我现在想给一段2400bp的基因片段做易错PCR，在不易错的情况下，用PFU或者擎科的mix green(goldstar酶?)都能P出来，但是用Taq和Fast Taq都P不出来，有很多杂条带，没有目标条带，摸了不同退火温度都不行。那直接做易错吧，加了镁离子锰离子，还是P不出来。

但是酶没有问题，实验室其他人用这个酶，无论做不做易错，P他们的小于1000的片段都能P出来。

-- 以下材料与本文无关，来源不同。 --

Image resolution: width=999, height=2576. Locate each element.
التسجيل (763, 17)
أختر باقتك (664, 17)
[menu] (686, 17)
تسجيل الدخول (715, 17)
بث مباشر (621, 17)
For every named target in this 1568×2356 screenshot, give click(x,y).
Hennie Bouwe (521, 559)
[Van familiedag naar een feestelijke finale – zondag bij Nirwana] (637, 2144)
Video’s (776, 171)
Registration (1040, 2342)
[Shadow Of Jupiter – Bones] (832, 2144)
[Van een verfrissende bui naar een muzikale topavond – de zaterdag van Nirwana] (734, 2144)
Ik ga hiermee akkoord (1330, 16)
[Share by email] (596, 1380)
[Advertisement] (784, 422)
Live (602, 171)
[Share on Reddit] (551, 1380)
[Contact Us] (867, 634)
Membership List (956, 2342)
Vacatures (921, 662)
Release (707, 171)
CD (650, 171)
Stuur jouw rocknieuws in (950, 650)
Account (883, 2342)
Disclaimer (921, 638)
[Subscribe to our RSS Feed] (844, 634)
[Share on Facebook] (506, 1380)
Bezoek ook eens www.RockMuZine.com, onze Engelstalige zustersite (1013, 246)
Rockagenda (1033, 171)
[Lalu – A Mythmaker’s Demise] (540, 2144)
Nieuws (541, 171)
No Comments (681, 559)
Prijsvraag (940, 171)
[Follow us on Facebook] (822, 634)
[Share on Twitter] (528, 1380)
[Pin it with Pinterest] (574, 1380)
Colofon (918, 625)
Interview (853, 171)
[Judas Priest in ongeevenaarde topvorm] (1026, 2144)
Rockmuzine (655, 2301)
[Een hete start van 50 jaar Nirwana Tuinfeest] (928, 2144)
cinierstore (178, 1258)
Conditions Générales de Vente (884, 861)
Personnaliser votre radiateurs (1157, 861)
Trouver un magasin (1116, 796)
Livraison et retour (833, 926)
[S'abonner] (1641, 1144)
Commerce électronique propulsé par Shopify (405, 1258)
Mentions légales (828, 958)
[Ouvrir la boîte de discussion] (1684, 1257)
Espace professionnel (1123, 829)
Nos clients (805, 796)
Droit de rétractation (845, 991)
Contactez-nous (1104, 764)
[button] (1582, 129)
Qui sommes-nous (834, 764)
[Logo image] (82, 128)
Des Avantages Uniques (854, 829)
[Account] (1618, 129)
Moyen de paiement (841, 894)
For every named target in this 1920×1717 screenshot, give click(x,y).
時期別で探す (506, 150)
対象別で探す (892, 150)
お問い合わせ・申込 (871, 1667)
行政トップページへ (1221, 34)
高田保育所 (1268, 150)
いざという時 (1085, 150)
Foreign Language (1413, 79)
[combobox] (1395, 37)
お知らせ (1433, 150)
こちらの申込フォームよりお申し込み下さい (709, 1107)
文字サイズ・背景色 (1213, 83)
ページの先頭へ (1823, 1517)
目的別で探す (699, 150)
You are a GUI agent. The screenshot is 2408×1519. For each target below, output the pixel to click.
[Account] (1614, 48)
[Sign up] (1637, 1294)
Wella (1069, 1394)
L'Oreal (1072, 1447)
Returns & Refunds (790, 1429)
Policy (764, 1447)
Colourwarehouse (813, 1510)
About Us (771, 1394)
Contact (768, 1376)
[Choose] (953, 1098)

但是PFU和mix green保真性太高，不考虑用PFU和mix green做随机突变。

问题一：对于Taq酶来说，2400bp的片段是否太大了所以P不出来？

基于上面的问题，我就想重新设计，把我的基因分成2段做易错PCR, 因为我的酶是一个氧化还原区域和一个电子传递区域组成的，我就分开来做易错，做两个1200bp的PCR.
（还没尝试，不知道能不能P的出来）
但是分开做的话，并没有合适的酶切位点可以选择，所以如果能P出来，就要用同源连接的方法了。

问题二：可是又听说Taq酶P完之后会加个A，那这样的话，会影响同源连接嘛？是需要引物的设计时，要故意漏一个A在外侧嘛？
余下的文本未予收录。